In the flying community, you’ll hear people pontificating about making sure you fly at least once a week, to keep your skills fresh, especially once you’ve finished your private license. Because a lot of people finish their license and then barely ever fly again, citing that it’s so hard to get into the swing of things again. When training, they say to fly at least once or twice a week, or you’ll end up spending more hours on training, catching up on what you’ve lost.
They’re probably right. But the reality is, not everyone has the money on hand to do that.
When I started flying, I was able to give away most of my shifts for several months and flew 4-5 days a week, finishing my private license in about three and a half months. Not everyone is able to do that, and most people complete their private license in 1-2 years, flying once or twice a week.
Many young people are in school or university, but are living at home and have more money to put toward flying, making it possible to train faster. I have a full time job, we’re a single income household and I can’t afford to take too much time off outside of vacation. In fact, after I did my private, possibly as a result, the union wrote a clause into the new contract preventing people from giving away more than one shift a week. I like to say I have my own clause in the union contract.
I do much better when I can focus on just one big thing at a time, so time-building was hard for me. I couldn’t give shifts away anymore, so it was a flight here and there, and sometimes when it was very cold, I didn’t fly for months at a time. Because I was mostly flying the RAA club plan and not the school’s planes, my instructor couldn’t tell how frequently I was flying, I’m sure she worried that I might lose my momentum and give up. So many do. She would send me emails every once in a while, about every six months, asking how I was doing, and I’d send her an update with my hours and where I’d been, that I’d passed the written when I passed it. And finally I was finished time-building and one of those replies was “Okay, I’ve got vacation booked in May/June, and this is my plan.”

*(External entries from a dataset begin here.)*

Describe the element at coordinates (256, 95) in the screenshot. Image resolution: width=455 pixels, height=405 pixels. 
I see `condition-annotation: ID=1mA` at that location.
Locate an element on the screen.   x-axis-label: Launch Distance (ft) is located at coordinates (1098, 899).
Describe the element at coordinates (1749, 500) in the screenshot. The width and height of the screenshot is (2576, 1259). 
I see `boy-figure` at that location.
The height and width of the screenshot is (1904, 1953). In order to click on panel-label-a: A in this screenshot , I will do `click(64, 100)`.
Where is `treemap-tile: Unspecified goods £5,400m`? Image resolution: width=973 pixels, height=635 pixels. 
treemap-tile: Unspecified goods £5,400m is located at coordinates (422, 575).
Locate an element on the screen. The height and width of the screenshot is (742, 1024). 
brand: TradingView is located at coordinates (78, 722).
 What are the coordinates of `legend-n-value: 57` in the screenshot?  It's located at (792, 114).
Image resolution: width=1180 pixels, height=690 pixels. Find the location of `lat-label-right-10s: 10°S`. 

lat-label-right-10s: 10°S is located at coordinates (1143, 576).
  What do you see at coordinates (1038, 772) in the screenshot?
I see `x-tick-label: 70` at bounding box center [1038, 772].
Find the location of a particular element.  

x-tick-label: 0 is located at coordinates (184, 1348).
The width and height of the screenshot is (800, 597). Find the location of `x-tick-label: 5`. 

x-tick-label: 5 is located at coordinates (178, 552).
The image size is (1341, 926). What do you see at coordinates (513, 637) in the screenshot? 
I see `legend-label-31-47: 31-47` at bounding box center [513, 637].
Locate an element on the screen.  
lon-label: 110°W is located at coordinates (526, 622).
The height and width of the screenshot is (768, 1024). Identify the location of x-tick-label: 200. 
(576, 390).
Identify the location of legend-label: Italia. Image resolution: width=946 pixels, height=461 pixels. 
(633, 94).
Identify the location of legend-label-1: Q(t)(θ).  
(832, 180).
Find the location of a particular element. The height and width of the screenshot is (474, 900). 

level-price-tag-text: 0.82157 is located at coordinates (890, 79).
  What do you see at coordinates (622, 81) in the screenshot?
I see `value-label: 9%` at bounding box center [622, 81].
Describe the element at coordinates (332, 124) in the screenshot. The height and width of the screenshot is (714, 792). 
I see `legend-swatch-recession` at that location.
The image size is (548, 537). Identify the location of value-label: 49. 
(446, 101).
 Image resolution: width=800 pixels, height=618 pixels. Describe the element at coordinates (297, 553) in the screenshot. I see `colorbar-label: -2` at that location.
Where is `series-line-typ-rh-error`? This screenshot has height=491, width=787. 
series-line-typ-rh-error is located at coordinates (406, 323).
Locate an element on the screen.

And for the flight test, I just did exactly the same thing as I did for my private, flying 4-5 times a week for several weeks. It’s what works for me, and I’ve succeeded doing it this way. I was able to give my instructor lots of notice so that she was able to make sure she was available when I needed her. Not all schools or instructors might be as awesome as that, so that was one struggle I’m glad I didn’t have to deal with.
On the other hand, doing my float rating, or likewise, my night rating, I was working full time at the same time. I tried to fly once a week, but often things didn’t work out that way. The other difference is there’s no test at the end of these ratings, so once I had the hours and the instructor was satisfied with my performance, that was all I had to do.
I think it’s far more important to have goals and a plan, than to fly a particular number of days a week. That plan naturally has to take into consideration the fact that if you haven’t flown for a while, your skills will go stale, but that may mean that you just need to get practiced up sometimes. If your goals are to stay current and develop your experience as a pilot, then maybe a goal of flying once a week or however often you can afford it might be your best plan. When I’m prepping for a test, that short period of intense flying multiple flights a day is what I need, so I’m not as concerned about staying current in between times when I’m forced to drag my ass back to work. I’ve put my writing on the back-burner a long time now, which is also okay, because I have clear goals and a plan, and I know it won’t be forever.
The pontificators are right about one thing though. You don’t find time. You make time. You ditch your video game and study. You skip social outings. There was a writing event the whole weekend I had planned my 300nm cross country trip, and I stopped in after I landed to to catch the last half hour. You do what you can do, and what you have to do, and there’s no right or wrong way to pace yourself, as long as you have a plan.